Data for this task ::
········
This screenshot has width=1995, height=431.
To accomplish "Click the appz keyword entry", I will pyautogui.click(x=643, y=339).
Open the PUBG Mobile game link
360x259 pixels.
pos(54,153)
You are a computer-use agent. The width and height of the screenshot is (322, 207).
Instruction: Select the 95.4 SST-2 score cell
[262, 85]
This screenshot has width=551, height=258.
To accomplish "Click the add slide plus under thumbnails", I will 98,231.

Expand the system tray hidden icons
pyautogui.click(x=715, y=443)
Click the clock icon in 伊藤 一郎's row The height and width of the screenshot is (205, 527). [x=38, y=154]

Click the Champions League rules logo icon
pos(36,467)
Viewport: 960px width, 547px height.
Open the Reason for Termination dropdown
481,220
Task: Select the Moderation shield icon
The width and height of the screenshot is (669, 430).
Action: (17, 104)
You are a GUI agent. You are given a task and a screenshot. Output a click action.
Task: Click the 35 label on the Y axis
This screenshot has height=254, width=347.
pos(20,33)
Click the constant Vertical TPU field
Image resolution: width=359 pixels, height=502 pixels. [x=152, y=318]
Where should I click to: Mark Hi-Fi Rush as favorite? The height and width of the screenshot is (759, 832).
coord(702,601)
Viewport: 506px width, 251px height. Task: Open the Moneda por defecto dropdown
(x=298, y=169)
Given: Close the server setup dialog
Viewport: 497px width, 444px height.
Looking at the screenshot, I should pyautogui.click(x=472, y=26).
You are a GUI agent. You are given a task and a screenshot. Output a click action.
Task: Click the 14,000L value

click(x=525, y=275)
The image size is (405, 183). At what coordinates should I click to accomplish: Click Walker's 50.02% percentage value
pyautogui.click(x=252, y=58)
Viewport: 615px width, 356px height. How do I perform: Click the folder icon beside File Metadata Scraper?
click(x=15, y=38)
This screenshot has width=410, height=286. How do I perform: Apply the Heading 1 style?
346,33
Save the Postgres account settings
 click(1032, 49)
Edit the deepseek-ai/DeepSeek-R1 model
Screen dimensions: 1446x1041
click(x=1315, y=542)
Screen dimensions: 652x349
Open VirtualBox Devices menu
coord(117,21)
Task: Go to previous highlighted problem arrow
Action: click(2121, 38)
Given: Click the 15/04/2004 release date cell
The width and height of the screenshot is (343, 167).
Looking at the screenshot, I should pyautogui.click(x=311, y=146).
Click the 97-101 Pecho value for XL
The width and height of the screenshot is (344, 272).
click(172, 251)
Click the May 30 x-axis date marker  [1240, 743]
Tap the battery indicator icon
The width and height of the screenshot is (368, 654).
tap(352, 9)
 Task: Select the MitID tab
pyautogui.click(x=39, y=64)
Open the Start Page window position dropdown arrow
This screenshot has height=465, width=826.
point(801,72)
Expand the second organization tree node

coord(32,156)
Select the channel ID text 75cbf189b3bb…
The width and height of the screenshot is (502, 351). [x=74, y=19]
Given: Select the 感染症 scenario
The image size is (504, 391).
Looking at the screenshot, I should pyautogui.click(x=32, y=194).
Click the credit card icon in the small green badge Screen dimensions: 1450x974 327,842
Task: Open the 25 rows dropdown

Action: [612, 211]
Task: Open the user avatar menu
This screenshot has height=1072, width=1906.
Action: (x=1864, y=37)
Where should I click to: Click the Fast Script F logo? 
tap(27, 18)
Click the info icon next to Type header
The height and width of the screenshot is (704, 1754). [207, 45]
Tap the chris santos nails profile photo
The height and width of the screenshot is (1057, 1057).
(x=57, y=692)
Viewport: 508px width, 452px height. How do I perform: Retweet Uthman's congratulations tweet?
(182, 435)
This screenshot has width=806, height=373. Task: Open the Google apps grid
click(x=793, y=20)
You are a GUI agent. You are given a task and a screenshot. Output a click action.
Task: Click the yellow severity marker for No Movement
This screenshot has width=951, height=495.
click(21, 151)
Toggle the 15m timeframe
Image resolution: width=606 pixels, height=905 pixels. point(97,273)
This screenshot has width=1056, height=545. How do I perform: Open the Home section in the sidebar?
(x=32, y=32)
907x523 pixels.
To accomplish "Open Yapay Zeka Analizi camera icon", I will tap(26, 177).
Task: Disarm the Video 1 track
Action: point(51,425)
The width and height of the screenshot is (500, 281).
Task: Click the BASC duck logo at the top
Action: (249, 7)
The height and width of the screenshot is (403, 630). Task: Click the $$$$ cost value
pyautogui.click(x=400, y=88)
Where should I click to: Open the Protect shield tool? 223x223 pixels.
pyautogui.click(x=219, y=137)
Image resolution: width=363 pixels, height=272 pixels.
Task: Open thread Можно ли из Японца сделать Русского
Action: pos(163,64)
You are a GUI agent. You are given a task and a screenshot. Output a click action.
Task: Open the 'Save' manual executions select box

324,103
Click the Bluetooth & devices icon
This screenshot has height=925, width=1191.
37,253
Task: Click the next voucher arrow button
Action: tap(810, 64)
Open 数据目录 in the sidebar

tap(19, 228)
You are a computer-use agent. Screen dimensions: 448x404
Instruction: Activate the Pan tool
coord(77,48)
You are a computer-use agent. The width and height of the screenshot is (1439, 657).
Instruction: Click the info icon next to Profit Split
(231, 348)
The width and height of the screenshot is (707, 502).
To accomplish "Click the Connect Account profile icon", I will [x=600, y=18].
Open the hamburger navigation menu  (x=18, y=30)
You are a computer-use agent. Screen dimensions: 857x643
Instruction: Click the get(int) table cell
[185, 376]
········
The request ::
Reproduce every one of the lines above word for word, leaving each one unchanged and in its original order.

Full solution ::
This screenshot has width=1995, height=431.
To accomplish "Click the appz keyword entry", I will pyautogui.click(x=643, y=339).
Open the PUBG Mobile game link
360x259 pixels.
pos(54,153)
You are a computer-use agent. The width and height of the screenshot is (322, 207).
Instruction: Select the 95.4 SST-2 score cell
[262, 85]
This screenshot has width=551, height=258.
To accomplish "Click the add slide plus under thumbnails", I will 98,231.

Expand the system tray hidden icons
pyautogui.click(x=715, y=443)
Click the clock icon in 伊藤 一郎's row The height and width of the screenshot is (205, 527). [x=38, y=154]

Click the Champions League rules logo icon
pos(36,467)
Viewport: 960px width, 547px height.
Open the Reason for Termination dropdown
481,220
Task: Select the Moderation shield icon
The width and height of the screenshot is (669, 430).
Action: (17, 104)
You are a GUI agent. You are given a task and a screenshot. Output a click action.
Task: Click the 35 label on the Y axis
This screenshot has height=254, width=347.
pos(20,33)
Click the constant Vertical TPU field
Image resolution: width=359 pixels, height=502 pixels. [x=152, y=318]
Where should I click to: Mark Hi-Fi Rush as favorite? The height and width of the screenshot is (759, 832).
coord(702,601)
Viewport: 506px width, 251px height. Task: Open the Moneda por defecto dropdown
(x=298, y=169)
Given: Close the server setup dialog
Viewport: 497px width, 444px height.
Looking at the screenshot, I should pyautogui.click(x=472, y=26).
You are a GUI agent. You are given a task and a screenshot. Output a click action.
Task: Click the 14,000L value

click(x=525, y=275)
The image size is (405, 183). At what coordinates should I click to accomplish: Click Walker's 50.02% percentage value
pyautogui.click(x=252, y=58)
Viewport: 615px width, 356px height. How do I perform: Click the folder icon beside File Metadata Scraper?
click(x=15, y=38)
This screenshot has width=410, height=286. How do I perform: Apply the Heading 1 style?
346,33
Save the Postgres account settings
 click(1032, 49)
Edit the deepseek-ai/DeepSeek-R1 model
Screen dimensions: 1446x1041
click(x=1315, y=542)
Screen dimensions: 652x349
Open VirtualBox Devices menu
coord(117,21)
Task: Go to previous highlighted problem arrow
Action: click(2121, 38)
Given: Click the 15/04/2004 release date cell
The width and height of the screenshot is (343, 167).
Looking at the screenshot, I should pyautogui.click(x=311, y=146).
Click the 97-101 Pecho value for XL
The width and height of the screenshot is (344, 272).
click(172, 251)
Click the May 30 x-axis date marker  [1240, 743]
Tap the battery indicator icon
The width and height of the screenshot is (368, 654).
tap(352, 9)
 Task: Select the MitID tab
pyautogui.click(x=39, y=64)
Open the Start Page window position dropdown arrow
This screenshot has height=465, width=826.
point(801,72)
Expand the second organization tree node

coord(32,156)
Select the channel ID text 75cbf189b3bb…
The width and height of the screenshot is (502, 351). [x=74, y=19]
Given: Select the 感染症 scenario
The image size is (504, 391).
Looking at the screenshot, I should pyautogui.click(x=32, y=194).
Click the credit card icon in the small green badge Screen dimensions: 1450x974 327,842
Task: Open the 25 rows dropdown

Action: [612, 211]
Task: Open the user avatar menu
This screenshot has height=1072, width=1906.
Action: (x=1864, y=37)
Where should I click to: Click the Fast Script F logo? 
tap(27, 18)
Click the info icon next to Type header
The height and width of the screenshot is (704, 1754). [207, 45]
Tap the chris santos nails profile photo
The height and width of the screenshot is (1057, 1057).
(x=57, y=692)
Viewport: 508px width, 452px height. How do I perform: Retweet Uthman's congratulations tweet?
(182, 435)
This screenshot has width=806, height=373. Task: Open the Google apps grid
click(x=793, y=20)
You are a GUI agent. You are given a task and a screenshot. Output a click action.
Task: Click the yellow severity marker for No Movement
This screenshot has width=951, height=495.
click(21, 151)
Toggle the 15m timeframe
Image resolution: width=606 pixels, height=905 pixels. point(97,273)
This screenshot has width=1056, height=545. How do I perform: Open the Home section in the sidebar?
(x=32, y=32)
907x523 pixels.
To accomplish "Open Yapay Zeka Analizi camera icon", I will tap(26, 177).
Task: Disarm the Video 1 track
Action: point(51,425)
The width and height of the screenshot is (500, 281).
Task: Click the BASC duck logo at the top
Action: (249, 7)
The height and width of the screenshot is (403, 630). Task: Click the $$$$ cost value
pyautogui.click(x=400, y=88)
Where should I click to: Open the Protect shield tool? 223x223 pixels.
pyautogui.click(x=219, y=137)
Image resolution: width=363 pixels, height=272 pixels.
Task: Open thread Можно ли из Японца сделать Русского
Action: pos(163,64)
You are a GUI agent. You are given a task and a screenshot. Output a click action.
Task: Open the 'Save' manual executions select box

324,103
Click the Bluetooth & devices icon
This screenshot has height=925, width=1191.
37,253
Task: Click the next voucher arrow button
Action: tap(810, 64)
Open 数据目录 in the sidebar

tap(19, 228)
You are a computer-use agent. Screen dimensions: 448x404
Instruction: Activate the Pan tool
coord(77,48)
You are a computer-use agent. The width and height of the screenshot is (1439, 657).
Instruction: Click the info icon next to Profit Split
(231, 348)
The width and height of the screenshot is (707, 502).
To accomplish "Click the Connect Account profile icon", I will [x=600, y=18].
Open the hamburger navigation menu  (x=18, y=30)
You are a computer-use agent. Screen dimensions: 857x643
Instruction: Click the get(int) table cell
[185, 376]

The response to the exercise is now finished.